Tel Aviv stocks are starting the week steady, on the tiny turnover that has characterized the market lately.

The talk of the floor today is the impending budget cut of another two billion shekels. Traders take the cut, which comes on the heels of an NIS 13 billion economic package and serial interest rate rises, as indicative of the government finally trying to take control of the economic reins.

The consumer price index rise of 0.9% for May, published on Friday, was within expectations and could boost stock prices, traders say. Nasdaq trade Friday was turbulent, however, starting with a 3% slide but ending up 0.55%, which could unnerve the delicate of mind in Tel Aviv.

The Maof-25 index and Tel Aviv-100 index are both starting on gains of a fraction of a point while technology stocks are up 0.4%.

Teva Pharmaceuticals (Nasdaq:TEVA) is hopping as usual, rising 1% on turnover of NIS 1.5 million. The total turnover at opening is a painfully thin NIS 7 million. The drug giant started on at arbitrage gap of 1.1%.
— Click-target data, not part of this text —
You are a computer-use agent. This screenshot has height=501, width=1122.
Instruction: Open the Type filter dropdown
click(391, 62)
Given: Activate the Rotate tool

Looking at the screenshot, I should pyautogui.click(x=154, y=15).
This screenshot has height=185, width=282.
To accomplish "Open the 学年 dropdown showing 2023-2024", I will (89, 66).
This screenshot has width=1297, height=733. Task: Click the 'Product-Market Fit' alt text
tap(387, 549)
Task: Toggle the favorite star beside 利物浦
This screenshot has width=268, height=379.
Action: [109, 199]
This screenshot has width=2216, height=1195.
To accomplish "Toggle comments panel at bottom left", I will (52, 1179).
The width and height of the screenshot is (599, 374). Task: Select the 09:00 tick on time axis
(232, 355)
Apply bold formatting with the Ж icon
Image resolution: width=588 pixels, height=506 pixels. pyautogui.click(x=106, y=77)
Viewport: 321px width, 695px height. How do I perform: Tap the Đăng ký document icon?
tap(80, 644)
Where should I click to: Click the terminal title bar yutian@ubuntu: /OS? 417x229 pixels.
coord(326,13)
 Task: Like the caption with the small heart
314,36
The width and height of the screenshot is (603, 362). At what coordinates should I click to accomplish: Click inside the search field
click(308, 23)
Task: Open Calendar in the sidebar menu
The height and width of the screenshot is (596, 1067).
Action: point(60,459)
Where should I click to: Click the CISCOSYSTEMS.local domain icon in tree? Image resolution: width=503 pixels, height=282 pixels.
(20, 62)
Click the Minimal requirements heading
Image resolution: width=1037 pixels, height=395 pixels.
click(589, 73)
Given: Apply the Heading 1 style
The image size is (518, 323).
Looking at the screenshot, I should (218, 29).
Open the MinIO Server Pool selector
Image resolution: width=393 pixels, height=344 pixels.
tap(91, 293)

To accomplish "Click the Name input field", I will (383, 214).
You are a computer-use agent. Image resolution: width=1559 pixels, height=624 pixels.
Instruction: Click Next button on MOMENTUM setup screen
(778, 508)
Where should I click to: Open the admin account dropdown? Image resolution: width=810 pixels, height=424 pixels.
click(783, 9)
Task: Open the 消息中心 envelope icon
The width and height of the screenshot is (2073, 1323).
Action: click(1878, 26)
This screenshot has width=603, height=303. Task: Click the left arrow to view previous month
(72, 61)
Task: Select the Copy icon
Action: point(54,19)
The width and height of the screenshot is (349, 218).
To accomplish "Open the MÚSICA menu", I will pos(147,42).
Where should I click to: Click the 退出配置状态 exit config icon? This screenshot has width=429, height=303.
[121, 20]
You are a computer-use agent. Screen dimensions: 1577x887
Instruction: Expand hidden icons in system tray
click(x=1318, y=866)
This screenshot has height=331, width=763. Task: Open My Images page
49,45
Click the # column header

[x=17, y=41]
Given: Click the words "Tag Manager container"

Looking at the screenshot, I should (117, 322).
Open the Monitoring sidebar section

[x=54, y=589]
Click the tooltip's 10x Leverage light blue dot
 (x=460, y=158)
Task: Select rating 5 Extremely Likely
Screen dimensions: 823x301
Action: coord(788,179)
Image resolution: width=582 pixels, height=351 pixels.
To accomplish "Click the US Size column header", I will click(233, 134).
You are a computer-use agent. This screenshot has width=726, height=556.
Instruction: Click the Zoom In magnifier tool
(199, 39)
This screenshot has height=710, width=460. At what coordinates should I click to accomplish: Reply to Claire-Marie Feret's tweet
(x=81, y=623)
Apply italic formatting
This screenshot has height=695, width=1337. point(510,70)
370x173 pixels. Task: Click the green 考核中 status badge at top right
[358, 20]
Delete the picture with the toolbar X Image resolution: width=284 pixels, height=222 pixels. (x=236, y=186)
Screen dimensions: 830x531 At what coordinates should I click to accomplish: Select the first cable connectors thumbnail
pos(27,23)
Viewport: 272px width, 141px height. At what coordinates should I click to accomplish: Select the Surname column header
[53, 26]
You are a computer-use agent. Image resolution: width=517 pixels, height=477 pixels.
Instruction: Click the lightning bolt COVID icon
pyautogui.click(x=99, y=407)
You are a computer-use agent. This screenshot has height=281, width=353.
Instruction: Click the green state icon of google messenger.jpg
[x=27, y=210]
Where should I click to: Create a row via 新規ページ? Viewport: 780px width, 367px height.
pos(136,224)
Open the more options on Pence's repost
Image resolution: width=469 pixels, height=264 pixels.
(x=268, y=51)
Partner Communications (Nasdaq, TASE:PTNR, LSE:PCCD) is slipping 3.2% after starting on a negative spread with Nasdaq of 4%. This morning TheMarker revealed that the Antitrust Authority is probing Partner and Israel's two other major cellular providers on suspicions of price-fixing.

Chemicals company Makhteshim Agan Industries ended last week down 4.2%, but is rebounding this morning with a 1.1% gain. Traders blamed its Thursday slide to a profit warning from Monsanto, the world's third-biggest agrochemicals company, which blamed its travails on South America. MAI protested that it shouldn't be punished because it does less business there and made provisions for what business it does do.

UBS Warburg analyst Stephen Levey, unimpressed by the Monsanto warning, said he feels comfortable with Makhteshim's forecasts of 18-cent profits per share. He reiterated a Buy rating for the company and target of NIS 10.7, some 42% above its market price.